• _Source passage_:
***
Frédéric Arpinon

Personal information
- Date of birth: 9 May 1969 (age 57)
- Place of birth: Nîmes, France
- Height: 1.76 m (5 ft 9 in)
- Position: Midfielder

Senior career*
- Years: Team / Apps / (Gls)
- 1989–1994: Nîmes / 79 / (8)
- 1992–1993: → Nice (loan) / 28 / (8)
- 1994–1995: Sedan / 37 / (2)
- 1995–1997: Metz / 59 / (4)
- 1997–1999: Strasbourg / 40 / (4)
- 1999–2001: Troyes / 47 / (2)
- 2001–2003: Hibernian / 35 / (2)
- 2003–2004: Nîmes / 11 / (1)

Managerial career
- 2007–2008: Istres
- 2014: Istres

= Frédéric Arpinon =

French footballer (born 1969)
***
• _Available data_:
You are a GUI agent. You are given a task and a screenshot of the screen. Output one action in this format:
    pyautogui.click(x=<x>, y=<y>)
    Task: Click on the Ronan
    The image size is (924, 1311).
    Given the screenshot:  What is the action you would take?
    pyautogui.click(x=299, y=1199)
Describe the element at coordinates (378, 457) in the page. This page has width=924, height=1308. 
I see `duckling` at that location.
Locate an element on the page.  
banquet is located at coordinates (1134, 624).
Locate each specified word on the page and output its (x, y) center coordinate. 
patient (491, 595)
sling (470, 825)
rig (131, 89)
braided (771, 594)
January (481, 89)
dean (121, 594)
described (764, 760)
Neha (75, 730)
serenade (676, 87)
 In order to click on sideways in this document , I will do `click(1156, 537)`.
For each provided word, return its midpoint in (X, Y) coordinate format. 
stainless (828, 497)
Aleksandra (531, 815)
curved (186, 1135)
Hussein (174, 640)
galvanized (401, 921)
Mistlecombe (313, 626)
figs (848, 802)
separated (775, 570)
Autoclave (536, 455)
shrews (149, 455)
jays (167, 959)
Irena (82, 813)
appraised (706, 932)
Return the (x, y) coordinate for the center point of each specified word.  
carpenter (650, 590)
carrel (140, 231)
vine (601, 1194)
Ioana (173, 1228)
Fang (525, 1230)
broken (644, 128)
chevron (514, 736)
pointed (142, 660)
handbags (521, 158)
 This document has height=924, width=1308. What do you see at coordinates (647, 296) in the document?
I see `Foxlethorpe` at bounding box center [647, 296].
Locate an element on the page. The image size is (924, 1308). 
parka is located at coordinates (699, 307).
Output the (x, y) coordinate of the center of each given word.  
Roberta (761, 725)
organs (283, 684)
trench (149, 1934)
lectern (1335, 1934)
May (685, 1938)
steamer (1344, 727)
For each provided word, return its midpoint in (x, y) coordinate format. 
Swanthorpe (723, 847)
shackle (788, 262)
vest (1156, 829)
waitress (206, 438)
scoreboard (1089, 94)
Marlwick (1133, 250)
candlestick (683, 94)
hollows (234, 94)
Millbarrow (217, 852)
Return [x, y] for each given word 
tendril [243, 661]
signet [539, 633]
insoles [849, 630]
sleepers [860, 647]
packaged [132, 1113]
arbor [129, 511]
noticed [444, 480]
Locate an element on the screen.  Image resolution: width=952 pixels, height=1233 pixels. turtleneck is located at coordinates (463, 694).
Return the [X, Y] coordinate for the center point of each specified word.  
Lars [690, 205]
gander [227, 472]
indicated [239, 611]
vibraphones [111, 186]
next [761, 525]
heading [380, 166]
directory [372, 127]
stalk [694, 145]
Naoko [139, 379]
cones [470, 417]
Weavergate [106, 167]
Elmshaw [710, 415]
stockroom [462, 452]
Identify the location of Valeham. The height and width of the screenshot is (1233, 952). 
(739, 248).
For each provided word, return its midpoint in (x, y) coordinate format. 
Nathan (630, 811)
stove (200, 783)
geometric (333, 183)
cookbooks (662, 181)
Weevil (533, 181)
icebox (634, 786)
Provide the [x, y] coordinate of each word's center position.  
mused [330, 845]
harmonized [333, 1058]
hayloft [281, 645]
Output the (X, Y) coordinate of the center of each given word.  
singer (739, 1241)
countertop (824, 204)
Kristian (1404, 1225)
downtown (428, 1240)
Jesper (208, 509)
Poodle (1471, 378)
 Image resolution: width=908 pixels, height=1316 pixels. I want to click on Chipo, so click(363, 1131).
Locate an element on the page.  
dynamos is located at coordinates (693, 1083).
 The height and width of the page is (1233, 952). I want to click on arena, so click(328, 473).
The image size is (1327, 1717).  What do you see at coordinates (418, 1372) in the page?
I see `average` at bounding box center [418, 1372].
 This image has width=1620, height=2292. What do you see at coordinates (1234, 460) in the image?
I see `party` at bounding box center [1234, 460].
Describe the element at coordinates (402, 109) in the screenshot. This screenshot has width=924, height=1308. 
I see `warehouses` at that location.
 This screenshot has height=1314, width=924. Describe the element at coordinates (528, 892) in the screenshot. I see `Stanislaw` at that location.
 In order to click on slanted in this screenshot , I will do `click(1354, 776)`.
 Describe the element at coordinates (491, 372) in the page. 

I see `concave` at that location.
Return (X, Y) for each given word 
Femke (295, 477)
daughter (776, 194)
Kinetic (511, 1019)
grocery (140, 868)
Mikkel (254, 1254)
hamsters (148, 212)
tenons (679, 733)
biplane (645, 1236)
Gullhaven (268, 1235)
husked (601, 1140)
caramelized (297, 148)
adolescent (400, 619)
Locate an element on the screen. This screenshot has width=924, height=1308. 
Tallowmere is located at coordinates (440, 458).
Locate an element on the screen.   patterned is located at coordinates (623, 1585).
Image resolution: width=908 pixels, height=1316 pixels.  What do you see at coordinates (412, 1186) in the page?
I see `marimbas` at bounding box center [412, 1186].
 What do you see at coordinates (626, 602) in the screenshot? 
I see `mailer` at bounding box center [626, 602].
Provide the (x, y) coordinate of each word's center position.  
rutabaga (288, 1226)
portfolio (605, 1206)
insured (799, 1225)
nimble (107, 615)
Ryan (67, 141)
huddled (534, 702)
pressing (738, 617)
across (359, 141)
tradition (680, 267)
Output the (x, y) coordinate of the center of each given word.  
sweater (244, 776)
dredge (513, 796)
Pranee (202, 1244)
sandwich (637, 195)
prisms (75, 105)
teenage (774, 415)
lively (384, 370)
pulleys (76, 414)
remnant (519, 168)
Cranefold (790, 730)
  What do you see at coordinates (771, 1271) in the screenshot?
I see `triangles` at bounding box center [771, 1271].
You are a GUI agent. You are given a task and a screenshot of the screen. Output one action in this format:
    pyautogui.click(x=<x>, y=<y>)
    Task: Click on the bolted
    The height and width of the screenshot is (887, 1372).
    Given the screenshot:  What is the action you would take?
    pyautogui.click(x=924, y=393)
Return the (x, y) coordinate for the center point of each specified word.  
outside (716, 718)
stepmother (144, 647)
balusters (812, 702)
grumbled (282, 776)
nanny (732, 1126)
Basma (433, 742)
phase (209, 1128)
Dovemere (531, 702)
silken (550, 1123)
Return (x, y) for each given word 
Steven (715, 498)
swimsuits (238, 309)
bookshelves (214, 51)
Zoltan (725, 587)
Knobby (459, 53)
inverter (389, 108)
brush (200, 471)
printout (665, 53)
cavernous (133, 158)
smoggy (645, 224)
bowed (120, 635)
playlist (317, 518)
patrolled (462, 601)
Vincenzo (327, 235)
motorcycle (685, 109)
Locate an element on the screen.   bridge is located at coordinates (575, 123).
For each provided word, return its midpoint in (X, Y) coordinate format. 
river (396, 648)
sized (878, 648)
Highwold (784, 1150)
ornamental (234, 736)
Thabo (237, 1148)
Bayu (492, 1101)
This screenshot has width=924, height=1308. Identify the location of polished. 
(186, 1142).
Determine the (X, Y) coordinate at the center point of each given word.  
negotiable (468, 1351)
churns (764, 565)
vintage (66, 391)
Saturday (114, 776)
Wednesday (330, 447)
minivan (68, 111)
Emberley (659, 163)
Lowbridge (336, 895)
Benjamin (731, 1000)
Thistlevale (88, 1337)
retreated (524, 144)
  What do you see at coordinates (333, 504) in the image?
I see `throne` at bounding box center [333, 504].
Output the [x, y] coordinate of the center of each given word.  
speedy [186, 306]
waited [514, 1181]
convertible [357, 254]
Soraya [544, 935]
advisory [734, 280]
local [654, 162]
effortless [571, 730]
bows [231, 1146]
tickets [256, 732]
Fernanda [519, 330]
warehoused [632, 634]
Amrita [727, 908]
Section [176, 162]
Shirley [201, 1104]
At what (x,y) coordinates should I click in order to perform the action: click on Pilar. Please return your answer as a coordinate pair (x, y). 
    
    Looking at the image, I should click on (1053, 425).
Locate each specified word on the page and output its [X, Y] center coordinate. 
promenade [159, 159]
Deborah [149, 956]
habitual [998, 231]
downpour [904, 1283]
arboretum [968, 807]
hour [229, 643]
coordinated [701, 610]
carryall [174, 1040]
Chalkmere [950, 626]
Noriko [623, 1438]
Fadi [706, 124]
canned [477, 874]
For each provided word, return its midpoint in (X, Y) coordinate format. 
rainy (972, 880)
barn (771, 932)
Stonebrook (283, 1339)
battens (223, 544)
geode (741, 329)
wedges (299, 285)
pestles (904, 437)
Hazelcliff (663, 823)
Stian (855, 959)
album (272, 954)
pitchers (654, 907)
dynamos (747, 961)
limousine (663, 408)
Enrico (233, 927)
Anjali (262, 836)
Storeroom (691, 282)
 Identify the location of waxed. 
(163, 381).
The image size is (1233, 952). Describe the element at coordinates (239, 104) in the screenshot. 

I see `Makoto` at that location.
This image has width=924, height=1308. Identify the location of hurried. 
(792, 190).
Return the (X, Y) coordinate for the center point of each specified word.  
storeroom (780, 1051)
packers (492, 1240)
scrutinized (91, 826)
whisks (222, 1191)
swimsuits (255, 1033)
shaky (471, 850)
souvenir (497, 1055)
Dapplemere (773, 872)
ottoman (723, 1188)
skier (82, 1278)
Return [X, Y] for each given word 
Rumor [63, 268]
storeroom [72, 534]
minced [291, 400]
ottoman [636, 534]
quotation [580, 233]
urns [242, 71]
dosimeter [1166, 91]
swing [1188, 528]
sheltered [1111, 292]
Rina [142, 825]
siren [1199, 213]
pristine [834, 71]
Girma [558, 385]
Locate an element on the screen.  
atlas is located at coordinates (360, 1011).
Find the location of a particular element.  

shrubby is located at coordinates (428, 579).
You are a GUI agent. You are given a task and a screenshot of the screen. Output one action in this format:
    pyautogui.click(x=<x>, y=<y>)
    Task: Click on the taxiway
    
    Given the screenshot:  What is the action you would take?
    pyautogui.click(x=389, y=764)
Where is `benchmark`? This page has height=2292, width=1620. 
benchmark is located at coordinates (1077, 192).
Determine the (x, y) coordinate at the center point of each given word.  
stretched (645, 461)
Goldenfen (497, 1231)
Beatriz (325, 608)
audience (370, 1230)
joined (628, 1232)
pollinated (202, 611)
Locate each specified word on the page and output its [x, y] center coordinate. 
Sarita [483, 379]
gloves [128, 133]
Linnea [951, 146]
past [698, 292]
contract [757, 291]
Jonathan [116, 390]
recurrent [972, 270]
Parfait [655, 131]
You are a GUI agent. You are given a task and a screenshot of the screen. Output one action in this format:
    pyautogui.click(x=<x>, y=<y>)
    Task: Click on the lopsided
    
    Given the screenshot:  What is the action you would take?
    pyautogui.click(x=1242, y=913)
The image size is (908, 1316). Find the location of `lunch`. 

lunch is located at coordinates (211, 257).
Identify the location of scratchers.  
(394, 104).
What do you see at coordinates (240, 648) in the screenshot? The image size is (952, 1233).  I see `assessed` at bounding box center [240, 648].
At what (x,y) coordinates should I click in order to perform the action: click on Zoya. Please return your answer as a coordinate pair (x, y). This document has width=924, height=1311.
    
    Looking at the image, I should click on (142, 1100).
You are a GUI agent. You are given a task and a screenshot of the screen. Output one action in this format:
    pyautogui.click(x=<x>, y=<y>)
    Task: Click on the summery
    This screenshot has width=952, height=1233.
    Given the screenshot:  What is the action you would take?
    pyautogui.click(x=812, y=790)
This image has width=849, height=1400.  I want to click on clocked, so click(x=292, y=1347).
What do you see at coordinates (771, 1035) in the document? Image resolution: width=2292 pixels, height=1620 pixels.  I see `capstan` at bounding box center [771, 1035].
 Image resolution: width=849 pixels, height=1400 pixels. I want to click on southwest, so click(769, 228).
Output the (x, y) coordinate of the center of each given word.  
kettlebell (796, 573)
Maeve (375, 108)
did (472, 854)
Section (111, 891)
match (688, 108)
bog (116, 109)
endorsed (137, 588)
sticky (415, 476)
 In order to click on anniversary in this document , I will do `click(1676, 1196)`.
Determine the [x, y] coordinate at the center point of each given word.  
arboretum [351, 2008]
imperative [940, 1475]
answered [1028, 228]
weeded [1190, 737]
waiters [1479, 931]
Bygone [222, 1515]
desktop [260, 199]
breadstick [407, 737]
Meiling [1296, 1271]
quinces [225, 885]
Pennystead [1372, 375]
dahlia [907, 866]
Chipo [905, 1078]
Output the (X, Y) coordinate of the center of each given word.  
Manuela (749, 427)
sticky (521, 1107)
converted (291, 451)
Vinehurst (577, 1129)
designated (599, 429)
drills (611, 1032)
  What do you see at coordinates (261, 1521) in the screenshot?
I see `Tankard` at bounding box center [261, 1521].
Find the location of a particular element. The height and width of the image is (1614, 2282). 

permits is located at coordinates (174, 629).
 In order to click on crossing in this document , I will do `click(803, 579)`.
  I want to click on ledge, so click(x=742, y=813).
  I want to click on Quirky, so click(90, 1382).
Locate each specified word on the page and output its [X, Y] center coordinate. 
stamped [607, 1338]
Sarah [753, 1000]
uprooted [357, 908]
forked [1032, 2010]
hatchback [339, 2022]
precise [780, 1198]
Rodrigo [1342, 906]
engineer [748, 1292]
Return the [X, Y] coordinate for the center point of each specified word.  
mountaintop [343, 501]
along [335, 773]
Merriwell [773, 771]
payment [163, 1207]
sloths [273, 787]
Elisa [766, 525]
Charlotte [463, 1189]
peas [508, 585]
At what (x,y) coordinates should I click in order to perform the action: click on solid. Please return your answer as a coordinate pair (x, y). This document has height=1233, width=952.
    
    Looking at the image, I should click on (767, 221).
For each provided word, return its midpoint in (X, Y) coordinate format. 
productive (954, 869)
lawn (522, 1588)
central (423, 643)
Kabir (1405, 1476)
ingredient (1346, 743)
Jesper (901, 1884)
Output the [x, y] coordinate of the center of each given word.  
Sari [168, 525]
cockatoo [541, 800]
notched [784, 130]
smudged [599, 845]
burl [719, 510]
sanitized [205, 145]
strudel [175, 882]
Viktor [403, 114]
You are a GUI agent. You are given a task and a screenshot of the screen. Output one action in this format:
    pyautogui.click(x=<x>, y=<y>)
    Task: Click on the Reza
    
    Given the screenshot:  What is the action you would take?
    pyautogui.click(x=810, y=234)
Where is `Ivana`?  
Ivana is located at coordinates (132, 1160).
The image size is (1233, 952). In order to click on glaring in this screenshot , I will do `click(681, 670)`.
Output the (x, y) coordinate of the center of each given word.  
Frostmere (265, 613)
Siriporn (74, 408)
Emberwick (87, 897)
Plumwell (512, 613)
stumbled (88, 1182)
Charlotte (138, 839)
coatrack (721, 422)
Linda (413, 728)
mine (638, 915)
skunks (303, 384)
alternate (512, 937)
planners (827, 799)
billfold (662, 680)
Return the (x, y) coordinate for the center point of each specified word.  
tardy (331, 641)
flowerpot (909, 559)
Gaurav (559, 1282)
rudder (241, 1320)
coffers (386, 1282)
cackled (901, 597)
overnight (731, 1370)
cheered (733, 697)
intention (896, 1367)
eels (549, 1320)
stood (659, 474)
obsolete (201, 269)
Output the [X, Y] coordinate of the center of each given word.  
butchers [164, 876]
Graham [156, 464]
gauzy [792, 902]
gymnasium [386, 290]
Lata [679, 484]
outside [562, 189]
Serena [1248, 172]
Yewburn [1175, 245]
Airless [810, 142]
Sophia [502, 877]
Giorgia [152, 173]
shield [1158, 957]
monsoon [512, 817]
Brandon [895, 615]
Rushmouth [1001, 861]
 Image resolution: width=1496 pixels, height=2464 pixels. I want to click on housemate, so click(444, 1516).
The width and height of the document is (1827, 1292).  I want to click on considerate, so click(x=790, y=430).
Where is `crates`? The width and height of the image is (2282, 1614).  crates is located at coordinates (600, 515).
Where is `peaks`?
***
• _What this exercise asks_:
[a] According to the Frédéric Arpinon profile, where was he born?
[b] List every club named in the senior career section of the Frédéric Arpinon profile, giving each club only once.
[c] From the Frédéric Arpinon profile, extract the text starting at "- Place of birth: Nîmes, France" and ending at "Troyes / 47 / (2)".

• _Per-task outputs_:
[a] Nîmes, France

[b] Nîmes, Nice, Sedan, Metz, Strasbourg, Troyes, Hibernian

[c]
- Place of birth: Nîmes, France
- Height: 1.76 m (5 ft 9 in)
- Position: Midfielder

Senior career*
- Years: Team / Apps / (Gls)
- 1989–1994: Nîmes / 79 / (8)
- 1992–1993: → Nice (loan) / 28 / (8)
- 1994–1995: Sedan / 37 / (2)
- 1995–1997: Metz / 59 / (4)
- 1997–1999: Strasbourg / 40 / (4)
- 1999–2001: Troyes / 47 / (2)